BODMAS can come to the rescue and give us rules to follow so that we always get the right answer:
BODMAS可以拯救并给我们遵守规则,以便我们始终得到正确的答案:
(B)rackets (O)rder (D)ivision (M)ultiplication (A)ddition (S)ubtraction
(B)球拍(O)rder(D)ivision(M)ultiplication(A)ddition(S)ubtraction
According to BODMAS, multiplication should always be done before addition, therefore 17 is actually the correct answer according to BODMAS and will also be the answer which your calculator will give if you type in 2 + 3 x 5 .
根据BODMAS,乘法应该总是在加法之前完成,因此根据BODMAS,17实际上是正确的答案,并且如果你输入2 + 3 x 5,也将是你的计算器给出的答案。
Why it is useful in programming? No idea, but i assume it's because you can get rid of some brackets? I am a quite defensive programmer, so my lines can look like this:
为什么它在编程中有用?不知道,但我认为这是因为你可以摆脱一些括号?我是一个非常防守的程序员,所以我的线条看起来像这样:
result = (((i + 4) - (a + b)) * MAGIC_NUMBER) - ANOTHER_MAGIC_NUMBER;
with BODMAS you can make this a bit clearer:
使用BODMAS,您可以更清楚地说明这一点:
result = (i + 4 - (a + b)) * MAGIC_NUMBER - ANOTHER_MAGIC_NUMBER;
I think i'd still use the first variant - more brackets, but that way i do not have to learn yet another rule and i run into less risk of forgetting it and causing those weird hard to debug errors?

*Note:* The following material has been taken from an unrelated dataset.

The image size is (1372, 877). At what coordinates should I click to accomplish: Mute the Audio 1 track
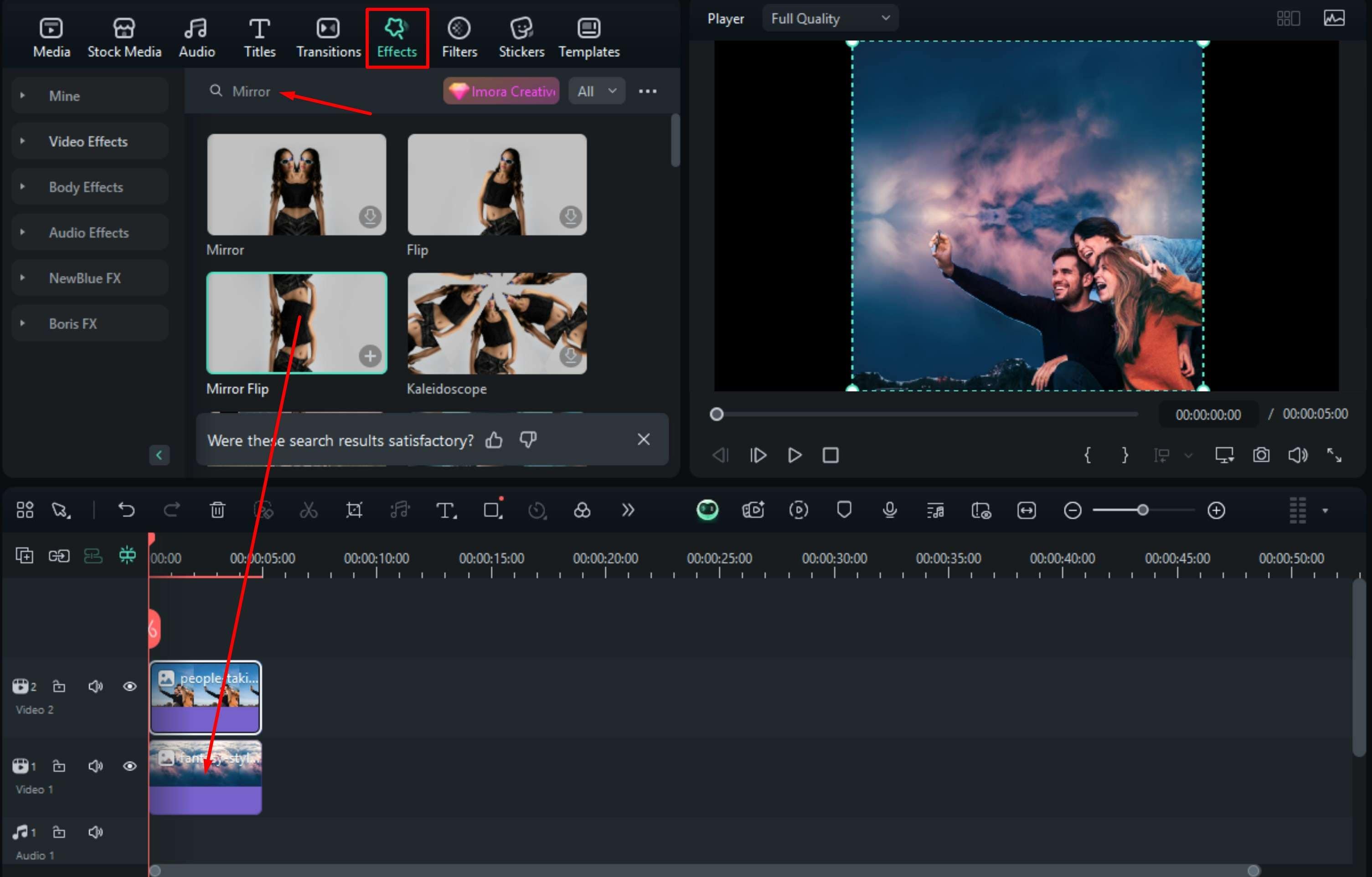tap(95, 832)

我想我仍然会使用第一个变体 - 更多括号,但是这样我不需要学习另一个规则,并且我会忘记忘记它并导致那些奇怪的难以调试错误的风险?
Just guessing at that part though.
只是猜测那个部分。
Mike Stone EDIT: Fixed math as Gaius points out
Mike Stone编辑:Gaius指出,修正了数学问题
#2
8
Another version of this (in middle school) was "Please Excuse My Dear Aunt Sally".
另一个版本(在中学)是“请原谅我亲爱的莎莉阿姨”。
- Parentheses
- Exponents
- Multiplication
- Division
- Addition
- Subtraction
The mnemonic device was helpful in school, and still useful in programming today.

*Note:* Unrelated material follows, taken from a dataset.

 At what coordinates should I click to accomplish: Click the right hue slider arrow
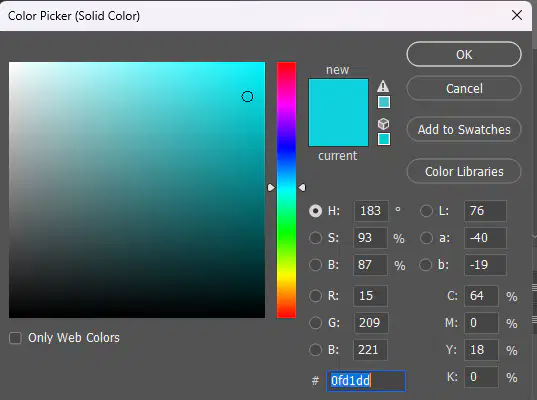tap(302, 188)
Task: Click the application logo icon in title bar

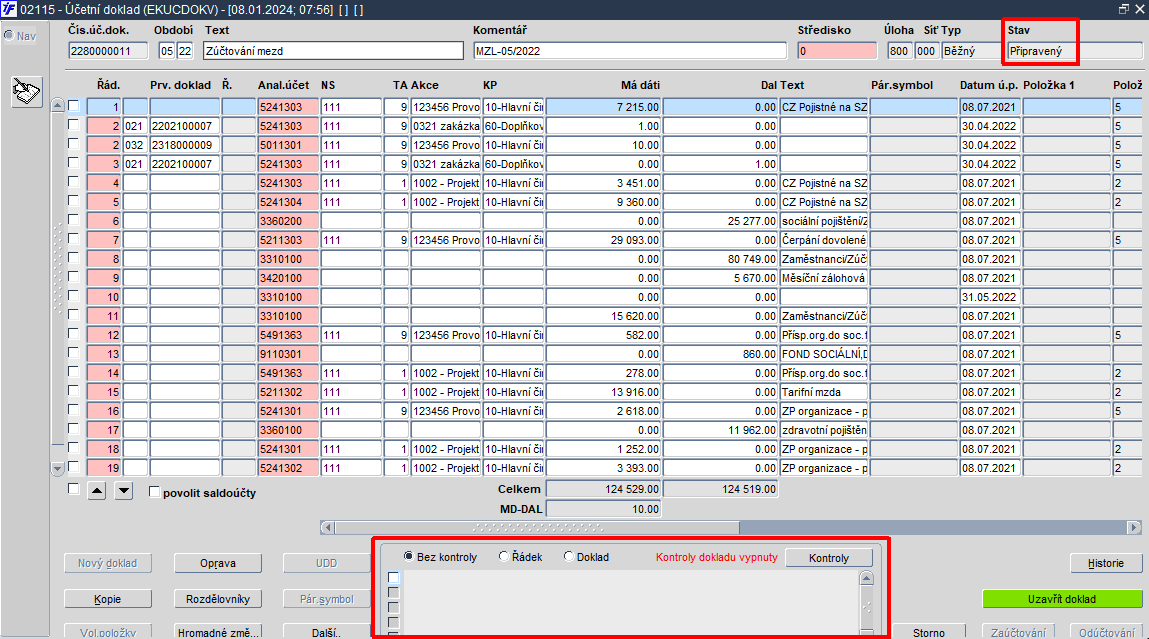Action: [x=9, y=10]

助记符设备在学校很有用,并且在今天的编程中仍然有用。
#3
5
Order of operations in an expression, such as:
表达式中的操作顺序,例如:
foo * (bar + baz^2 / foo)
- Brackets first
- Orders (ie Powers and Square Roots, etc.)
- Division and Multiplication (left-to-right)

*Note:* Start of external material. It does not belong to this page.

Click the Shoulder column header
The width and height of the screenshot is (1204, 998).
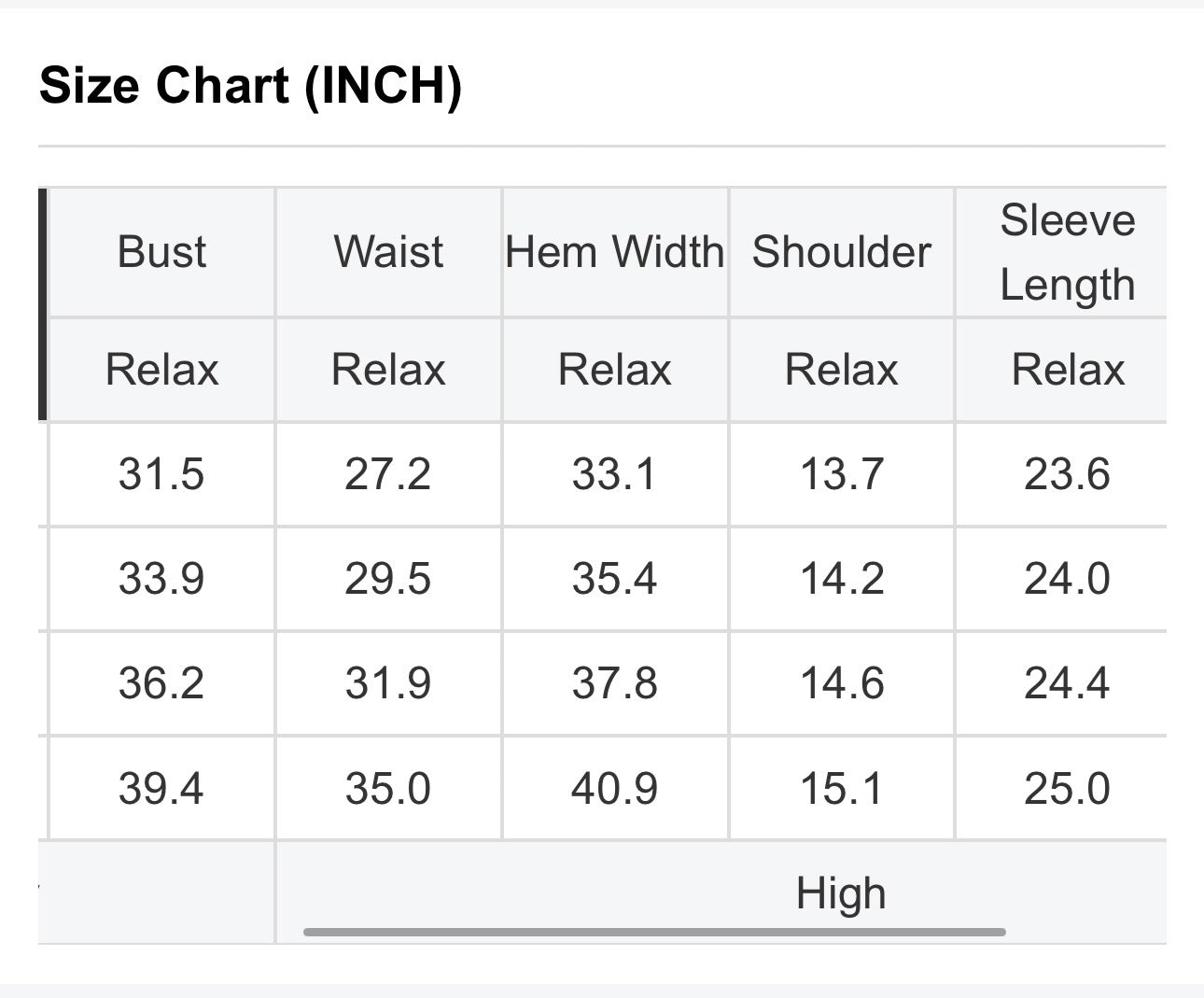(842, 252)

- Addition and Subtraction (left-to-right)
订单(即权力和平方根等)
除法和乘法(从左到右)
加法和减法(从左到右)
source: http://www.mathsisfun.com/operation-order-bodmas.html
#4
5
I don't have the power to edit @Michael Stum's answer, but it's not quite correct. He reduces
我没有权力编辑@Michael Stum的答案,但这不太正确。他减少了
(i + 4) - (a + b)
to
(i + 4 - a + b)
They are not equivalent. The best reduction I can get for the whole expression is
它们并不等同。对于整个表达,我可以获得的最佳减少是
((i + 4) - (a + b)) * MAGIC_NUMBER - ANOTHER_MAGIC_NUMBER;
or
(i + 4 - a - b) * MAGIC_NUMBER - ANOTHER_MAGIC_NUMBER;
#5
4
When I learned this in grade school (in Canada) it was referred to as BEDMAS:
当我在小学(加拿大)学到这一点时,它被称为BEDMAS:
Brackets
Exponents
Division
Multiplication
Addition
Subtraction
Brackets Exponents Division乘法加法减法
Just for those from this part of the world...
只为来自这个地区的人......
#6
1
I'm not really sure how applicable to programming the old BODMAS mnemonic is anyways. There is no guarantee on order of operations between languages, and while many keep the standard operations in that order, not all do. And then there are some languages where order of operations isn't really all that meaningful (Lisp dialects, for example). In a way, you're probably better off for programming if you forget the standard order and either use parentheses for everything(eg (a*b) + c) or specifically learn the order for each language you work in.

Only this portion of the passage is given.